▶ _AUFGABENSTELLUNG_
Geben Sie den nachstehenden Text über den Comic „Der Skorpion“ vollständig und unverändert aus.

▶ _ANGEZEIGTER TEXT_
────────────────────

Stéphen Desberg, Enrico Marini


Der Skorpion

Band 1 "Das Teufelsmal"



Rom um 1750. Ein Mann trotzt den wahren Herrschern der Welt. Sein Kampf führt ihn über die goldenen Dächer der Heiligen Stadt, in die mit Reliquien gefüllten dunklen Katakomben, aber auch in die päpstlichen Gemächer des Vatikans. Seine Methoden sind so ungewöhnlich wie seine Herkunft. Ein auf die Schulter gebrannter Skorpion erinnert ihn ewig an den Bund seiner Mutter mit dem Teufel ..."
Die Stadt versinkt im Chaos. Das Reich geht unter. Was wird aus uns? Ist dies vielleicht unsere letzte Versammlung?
Ich bin gekommen, um euch den Mann vorzustellen, auf den wir die kommenden Jahrhunderte aufbauen können. Dies ist der Nachfolger von Petrus ... Die Christen nennen ihn ... ihren Papst! Wenn wir wollen, dann erhebt sich aus der Asche des Römischen Reiches eine neue Welt, die Kirche! ... Geleitet von jener seltsamen wie genialen Erfindung.

────────────────────

▶ _DATENSÄTZE_
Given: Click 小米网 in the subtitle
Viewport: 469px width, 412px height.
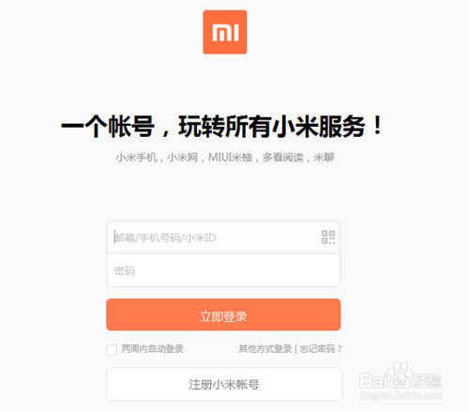Looking at the screenshot, I should tap(183, 158).
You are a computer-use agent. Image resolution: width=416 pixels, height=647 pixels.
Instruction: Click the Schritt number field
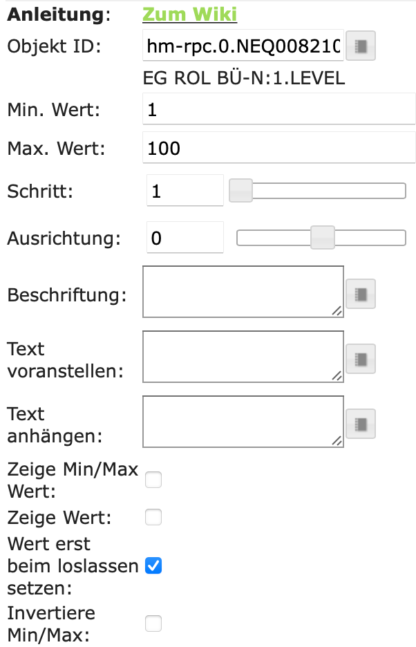point(185,191)
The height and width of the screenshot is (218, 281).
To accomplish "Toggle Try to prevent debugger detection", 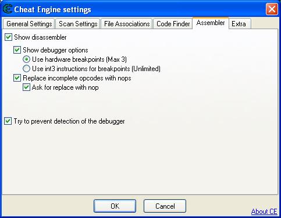I will tap(8, 121).
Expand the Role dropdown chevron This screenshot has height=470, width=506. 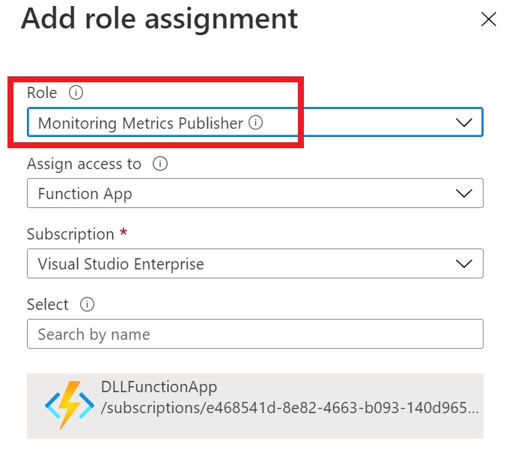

────────────────────

▶ _LÖSUNG_
Stéphen Desberg, Enrico Marini


Der Skorpion

Band 1 "Das Teufelsmal"



Rom um 1750. Ein Mann trotzt den wahren Herrschern der Welt. Sein Kampf führt ihn über die goldenen Dächer der Heiligen Stadt, in die mit Reliquien gefüllten dunklen Katakomben, aber auch in die päpstlichen Gemächer des Vatikans. Seine Methoden sind so ungewöhnlich wie seine Herkunft. Ein auf die Schulter gebrannter Skorpion erinnert ihn ewig an den Bund seiner Mutter mit dem Teufel ..."
Die Stadt versinkt im Chaos. Das Reich geht unter. Was wird aus uns? Ist dies vielleicht unsere letzte Versammlung?
Ich bin gekommen, um euch den Mann vorzustellen, auf den wir die kommenden Jahrhunderte aufbauen können. Dies ist der Nachfolger von Petrus ... Die Christen nennen ihn ... ihren Papst! Wenn wir wollen, dann erhebt sich aus der Asche des Römischen Reiches eine neue Welt, die Kirche! ... Geleitet von jener seltsamen wie genialen Erfindung.